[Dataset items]
▶

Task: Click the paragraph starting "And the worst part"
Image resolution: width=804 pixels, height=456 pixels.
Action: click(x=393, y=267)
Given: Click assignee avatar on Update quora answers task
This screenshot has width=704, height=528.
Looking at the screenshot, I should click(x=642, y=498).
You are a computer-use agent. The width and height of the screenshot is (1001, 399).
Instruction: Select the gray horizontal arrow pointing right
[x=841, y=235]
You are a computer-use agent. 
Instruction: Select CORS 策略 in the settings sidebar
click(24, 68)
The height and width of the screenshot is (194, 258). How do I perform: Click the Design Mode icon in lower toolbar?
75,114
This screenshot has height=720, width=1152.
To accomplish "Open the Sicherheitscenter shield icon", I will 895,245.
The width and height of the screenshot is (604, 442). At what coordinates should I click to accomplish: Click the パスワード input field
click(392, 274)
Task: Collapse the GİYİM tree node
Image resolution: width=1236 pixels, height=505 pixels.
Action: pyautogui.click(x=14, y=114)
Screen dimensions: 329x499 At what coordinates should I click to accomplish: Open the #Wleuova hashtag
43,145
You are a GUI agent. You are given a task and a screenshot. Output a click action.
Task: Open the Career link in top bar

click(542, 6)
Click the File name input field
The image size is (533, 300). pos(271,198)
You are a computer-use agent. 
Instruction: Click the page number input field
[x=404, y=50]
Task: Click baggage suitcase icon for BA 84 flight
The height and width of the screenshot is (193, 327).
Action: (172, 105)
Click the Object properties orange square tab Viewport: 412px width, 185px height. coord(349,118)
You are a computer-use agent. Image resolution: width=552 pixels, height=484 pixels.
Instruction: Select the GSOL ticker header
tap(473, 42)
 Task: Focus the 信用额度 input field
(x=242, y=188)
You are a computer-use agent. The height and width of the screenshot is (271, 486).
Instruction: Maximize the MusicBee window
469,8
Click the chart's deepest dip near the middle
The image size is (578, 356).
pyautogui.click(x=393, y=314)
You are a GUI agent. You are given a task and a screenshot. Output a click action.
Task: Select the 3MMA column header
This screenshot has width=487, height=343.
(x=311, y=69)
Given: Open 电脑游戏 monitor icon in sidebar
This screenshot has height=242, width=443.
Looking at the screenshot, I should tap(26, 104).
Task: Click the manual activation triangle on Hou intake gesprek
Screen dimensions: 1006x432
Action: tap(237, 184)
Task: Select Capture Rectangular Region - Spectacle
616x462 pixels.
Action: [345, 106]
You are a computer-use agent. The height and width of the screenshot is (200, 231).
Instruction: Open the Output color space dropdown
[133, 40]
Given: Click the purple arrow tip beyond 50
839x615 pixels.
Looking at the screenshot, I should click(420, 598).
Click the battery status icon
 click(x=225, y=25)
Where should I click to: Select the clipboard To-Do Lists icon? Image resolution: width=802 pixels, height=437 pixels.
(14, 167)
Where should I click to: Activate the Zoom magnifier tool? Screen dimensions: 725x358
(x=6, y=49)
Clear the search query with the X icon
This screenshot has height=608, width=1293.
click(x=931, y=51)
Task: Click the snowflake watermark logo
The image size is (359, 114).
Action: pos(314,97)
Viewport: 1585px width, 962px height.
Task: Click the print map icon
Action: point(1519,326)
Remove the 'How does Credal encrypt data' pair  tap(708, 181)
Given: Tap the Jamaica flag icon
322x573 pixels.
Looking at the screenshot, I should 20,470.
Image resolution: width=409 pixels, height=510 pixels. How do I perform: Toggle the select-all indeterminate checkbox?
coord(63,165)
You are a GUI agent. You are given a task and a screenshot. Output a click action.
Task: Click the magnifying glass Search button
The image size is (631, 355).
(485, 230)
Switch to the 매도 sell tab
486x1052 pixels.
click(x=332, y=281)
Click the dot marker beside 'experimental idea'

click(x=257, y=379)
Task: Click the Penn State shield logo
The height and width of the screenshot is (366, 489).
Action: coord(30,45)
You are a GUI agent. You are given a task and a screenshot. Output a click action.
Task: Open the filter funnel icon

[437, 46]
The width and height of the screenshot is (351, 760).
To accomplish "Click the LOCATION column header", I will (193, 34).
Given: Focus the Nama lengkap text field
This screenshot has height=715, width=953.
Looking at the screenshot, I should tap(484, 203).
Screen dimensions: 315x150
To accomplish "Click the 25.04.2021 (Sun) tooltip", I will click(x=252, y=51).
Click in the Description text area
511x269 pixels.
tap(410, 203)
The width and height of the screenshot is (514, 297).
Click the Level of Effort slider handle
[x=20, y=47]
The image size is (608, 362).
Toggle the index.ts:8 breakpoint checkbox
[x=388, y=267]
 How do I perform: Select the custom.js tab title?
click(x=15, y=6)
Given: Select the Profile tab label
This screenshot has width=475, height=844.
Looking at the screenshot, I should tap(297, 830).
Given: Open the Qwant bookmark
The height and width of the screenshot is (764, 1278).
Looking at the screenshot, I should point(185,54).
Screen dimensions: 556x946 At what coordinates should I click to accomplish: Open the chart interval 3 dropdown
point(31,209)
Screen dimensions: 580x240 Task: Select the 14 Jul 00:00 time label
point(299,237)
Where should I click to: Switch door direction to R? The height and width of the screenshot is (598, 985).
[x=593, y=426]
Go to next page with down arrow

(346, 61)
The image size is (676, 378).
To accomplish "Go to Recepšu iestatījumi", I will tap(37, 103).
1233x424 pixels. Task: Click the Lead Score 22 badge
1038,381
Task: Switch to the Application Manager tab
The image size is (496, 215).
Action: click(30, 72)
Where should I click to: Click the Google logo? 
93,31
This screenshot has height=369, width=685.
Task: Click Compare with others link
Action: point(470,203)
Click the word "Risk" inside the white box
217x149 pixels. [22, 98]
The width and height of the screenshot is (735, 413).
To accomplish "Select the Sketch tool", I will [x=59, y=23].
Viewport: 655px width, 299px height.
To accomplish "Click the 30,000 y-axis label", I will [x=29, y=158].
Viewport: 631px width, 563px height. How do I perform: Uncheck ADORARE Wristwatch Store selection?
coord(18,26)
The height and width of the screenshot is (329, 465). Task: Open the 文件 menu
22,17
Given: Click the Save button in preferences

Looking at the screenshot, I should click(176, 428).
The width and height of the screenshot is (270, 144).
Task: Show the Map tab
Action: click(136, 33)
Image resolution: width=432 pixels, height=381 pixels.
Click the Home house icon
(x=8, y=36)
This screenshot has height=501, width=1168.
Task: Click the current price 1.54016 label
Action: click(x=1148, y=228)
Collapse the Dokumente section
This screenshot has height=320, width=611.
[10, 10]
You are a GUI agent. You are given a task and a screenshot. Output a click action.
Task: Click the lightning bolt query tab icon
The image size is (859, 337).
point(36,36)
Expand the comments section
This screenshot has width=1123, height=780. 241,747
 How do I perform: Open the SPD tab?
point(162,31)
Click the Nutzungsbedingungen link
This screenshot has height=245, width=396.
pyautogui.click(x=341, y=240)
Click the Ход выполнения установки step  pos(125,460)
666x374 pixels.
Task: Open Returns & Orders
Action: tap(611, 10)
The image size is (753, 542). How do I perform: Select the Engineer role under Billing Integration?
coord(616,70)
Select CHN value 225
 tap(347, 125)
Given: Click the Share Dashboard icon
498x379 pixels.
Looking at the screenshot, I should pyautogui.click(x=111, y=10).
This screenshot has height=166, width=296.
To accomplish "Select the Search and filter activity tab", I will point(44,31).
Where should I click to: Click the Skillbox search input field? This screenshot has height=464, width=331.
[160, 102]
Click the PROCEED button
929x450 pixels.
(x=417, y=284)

◀

Work task. Copy the records above, keeping every word the same.

Exercise response.
Task: Click the paragraph starting "And the worst part"
Image resolution: width=804 pixels, height=456 pixels.
Action: click(x=393, y=267)
Given: Click assignee avatar on Update quora answers task
This screenshot has width=704, height=528.
Looking at the screenshot, I should click(x=642, y=498).
You are a computer-use agent. The width and height of the screenshot is (1001, 399).
Instruction: Select the gray horizontal arrow pointing right
[x=841, y=235]
You are a computer-use agent. 
Instruction: Select CORS 策略 in the settings sidebar
click(24, 68)
The height and width of the screenshot is (194, 258). How do I perform: Click the Design Mode icon in lower toolbar?
75,114
This screenshot has height=720, width=1152.
To accomplish "Open the Sicherheitscenter shield icon", I will 895,245.
The width and height of the screenshot is (604, 442). At what coordinates should I click to accomplish: Click the パスワード input field
click(392, 274)
Task: Collapse the GİYİM tree node
Image resolution: width=1236 pixels, height=505 pixels.
Action: pyautogui.click(x=14, y=114)
Screen dimensions: 329x499 At what coordinates should I click to accomplish: Open the #Wleuova hashtag
43,145
You are a GUI agent. You are given a task and a screenshot. Output a click action.
Task: Open the Career link in top bar

click(542, 6)
Click the File name input field
The image size is (533, 300). pos(271,198)
You are a computer-use agent. 
Instruction: Click the page number input field
[x=404, y=50]
Task: Click baggage suitcase icon for BA 84 flight
The height and width of the screenshot is (193, 327).
Action: (172, 105)
Click the Object properties orange square tab Viewport: 412px width, 185px height. coord(349,118)
You are a computer-use agent. Image resolution: width=552 pixels, height=484 pixels.
Instruction: Select the GSOL ticker header
tap(473, 42)
 Task: Focus the 信用额度 input field
(x=242, y=188)
You are a computer-use agent. The height and width of the screenshot is (271, 486).
Instruction: Maximize the MusicBee window
469,8
Click the chart's deepest dip near the middle
The image size is (578, 356).
pyautogui.click(x=393, y=314)
You are a GUI agent. You are given a task and a screenshot. Output a click action.
Task: Select the 3MMA column header
This screenshot has width=487, height=343.
(x=311, y=69)
Given: Open 电脑游戏 monitor icon in sidebar
This screenshot has height=242, width=443.
Looking at the screenshot, I should tap(26, 104).
Task: Click the manual activation triangle on Hou intake gesprek
Screen dimensions: 1006x432
Action: tap(237, 184)
Task: Select Capture Rectangular Region - Spectacle
616x462 pixels.
Action: [345, 106]
You are a computer-use agent. The height and width of the screenshot is (200, 231).
Instruction: Open the Output color space dropdown
[133, 40]
Given: Click the purple arrow tip beyond 50
839x615 pixels.
Looking at the screenshot, I should click(420, 598).
Click the battery status icon
 click(x=225, y=25)
Where should I click to: Select the clipboard To-Do Lists icon? Image resolution: width=802 pixels, height=437 pixels.
(14, 167)
Where should I click to: Activate the Zoom magnifier tool? Screen dimensions: 725x358
(x=6, y=49)
Clear the search query with the X icon
This screenshot has height=608, width=1293.
click(x=931, y=51)
Task: Click the snowflake watermark logo
The image size is (359, 114).
Action: pos(314,97)
Viewport: 1585px width, 962px height.
Task: Click the print map icon
Action: point(1519,326)
Remove the 'How does Credal encrypt data' pair  tap(708, 181)
Given: Tap the Jamaica flag icon
322x573 pixels.
Looking at the screenshot, I should 20,470.
Image resolution: width=409 pixels, height=510 pixels. How do I perform: Toggle the select-all indeterminate checkbox?
coord(63,165)
You are a GUI agent. You are given a task and a screenshot. Output a click action.
Task: Click the magnifying glass Search button
The image size is (631, 355).
(485, 230)
Switch to the 매도 sell tab
486x1052 pixels.
click(x=332, y=281)
Click the dot marker beside 'experimental idea'

click(x=257, y=379)
Task: Click the Penn State shield logo
The height and width of the screenshot is (366, 489).
Action: coord(30,45)
You are a GUI agent. You are given a task and a screenshot. Output a click action.
Task: Open the filter funnel icon

[437, 46]
The width and height of the screenshot is (351, 760).
To accomplish "Click the LOCATION column header", I will (193, 34).
Given: Focus the Nama lengkap text field
This screenshot has height=715, width=953.
Looking at the screenshot, I should tap(484, 203).
Screen dimensions: 315x150
To accomplish "Click the 25.04.2021 (Sun) tooltip", I will click(x=252, y=51).
Click in the Description text area
511x269 pixels.
tap(410, 203)
The width and height of the screenshot is (514, 297).
Click the Level of Effort slider handle
[x=20, y=47]
The image size is (608, 362).
Toggle the index.ts:8 breakpoint checkbox
[x=388, y=267]
 How do I perform: Select the custom.js tab title?
click(x=15, y=6)
Given: Select the Profile tab label
This screenshot has width=475, height=844.
Looking at the screenshot, I should tap(297, 830).
Given: Open the Qwant bookmark
The height and width of the screenshot is (764, 1278).
Looking at the screenshot, I should point(185,54).
Screen dimensions: 556x946 At what coordinates should I click to accomplish: Open the chart interval 3 dropdown
point(31,209)
Screen dimensions: 580x240 Task: Select the 14 Jul 00:00 time label
point(299,237)
Where should I click to: Switch door direction to R? The height and width of the screenshot is (598, 985).
[x=593, y=426]
Go to next page with down arrow

(346, 61)
The image size is (676, 378).
To accomplish "Go to Recepšu iestatījumi", I will tap(37, 103).
1233x424 pixels. Task: Click the Lead Score 22 badge
1038,381
Task: Switch to the Application Manager tab
The image size is (496, 215).
Action: click(30, 72)
Where should I click to: Click the Google logo? 
93,31
This screenshot has height=369, width=685.
Task: Click Compare with others link
Action: point(470,203)
Click the word "Risk" inside the white box
217x149 pixels. [22, 98]
The width and height of the screenshot is (735, 413).
To accomplish "Select the Sketch tool", I will [x=59, y=23].
Viewport: 655px width, 299px height.
To accomplish "Click the 30,000 y-axis label", I will [x=29, y=158].
Viewport: 631px width, 563px height. How do I perform: Uncheck ADORARE Wristwatch Store selection?
coord(18,26)
The height and width of the screenshot is (329, 465). Task: Open the 文件 menu
22,17
Given: Click the Save button in preferences

Looking at the screenshot, I should click(176, 428).
The width and height of the screenshot is (270, 144).
Task: Show the Map tab
Action: click(136, 33)
Image resolution: width=432 pixels, height=381 pixels.
Click the Home house icon
(x=8, y=36)
This screenshot has height=501, width=1168.
Task: Click the current price 1.54016 label
Action: click(x=1148, y=228)
Collapse the Dokumente section
This screenshot has height=320, width=611.
[10, 10]
You are a GUI agent. You are given a task and a screenshot. Output a click action.
Task: Click the lightning bolt query tab icon
The image size is (859, 337).
point(36,36)
Expand the comments section
This screenshot has width=1123, height=780. 241,747
 How do I perform: Open the SPD tab?
point(162,31)
Click the Nutzungsbedingungen link
This screenshot has height=245, width=396.
pyautogui.click(x=341, y=240)
Click the Ход выполнения установки step  pos(125,460)
666x374 pixels.
Task: Open Returns & Orders
Action: tap(611, 10)
The image size is (753, 542). How do I perform: Select the Engineer role under Billing Integration?
coord(616,70)
Select CHN value 225
 tap(347, 125)
Given: Click the Share Dashboard icon
498x379 pixels.
Looking at the screenshot, I should pyautogui.click(x=111, y=10).
This screenshot has height=166, width=296.
To accomplish "Select the Search and filter activity tab", I will point(44,31).
Where should I click to: Click the Skillbox search input field? This screenshot has height=464, width=331.
[160, 102]
Click the PROCEED button
929x450 pixels.
(x=417, y=284)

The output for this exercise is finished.